Physics Asked on October 29, 2021

So I’ve been looking into the Purcell effect and how it interacts with fluorophores (fluorescent molecules). The Purcell arises when you have a dipole in a cavity or even just near a dielectric or metal interface. It can then enhance the emission of the dipole in comparison to free space.

Now for fluorophores two factors are affected by the Purcell effect, the quantum yield and the decay time (aka, relaxation time or lifetime). Now what I don’t know is when and by how much either is affected. This is important for me to know because fluorophores are intrinsically limited as they can only emit 1 photon and absorb one at the same time. Being a bit more specific, they have a saturation in the sense that they can not absorb a new photon if they’re still in the exited state. Now I know that for high quantum yield fluorophores the Purcell effect should mostly affect the decay time.
Now what I would like to know is there a good way to find how much both quantum yield and decay time are affected (approximation). What happens to a saturation curve of fluorophores, what changes, slope, offset, something else?

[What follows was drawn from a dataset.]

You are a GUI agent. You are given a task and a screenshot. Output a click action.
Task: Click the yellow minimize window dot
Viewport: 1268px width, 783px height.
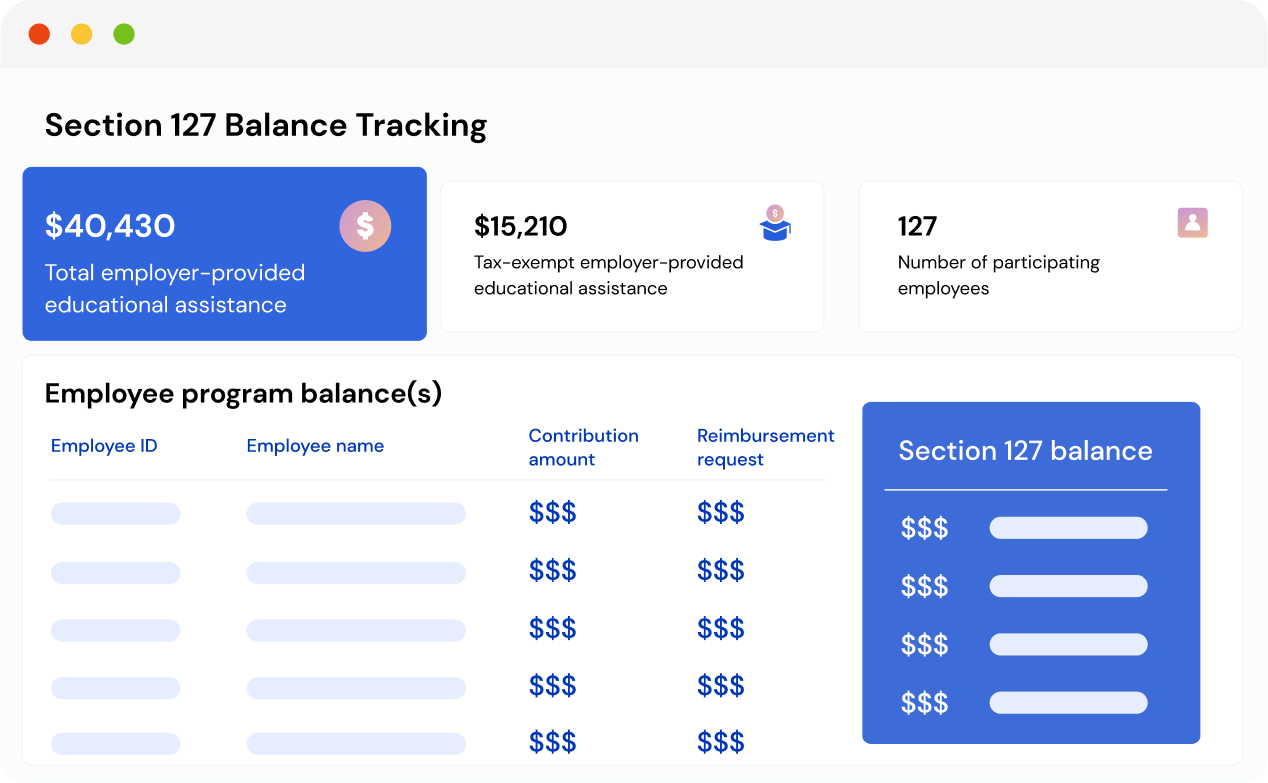click(82, 34)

Also any sources of information (fundamental) are also very much appreciated, especially the fundamentals of the Purcell effect. Like I can understand why there’s an enhancement of the power emitted if the dipole is in a resonant cavity, as that intuitively makes sense, however I have more trouble understanding this if a dipole is just very close to a dielectric interface.

Ps I have a good understanding of optics/photonics but as good as none about quantum.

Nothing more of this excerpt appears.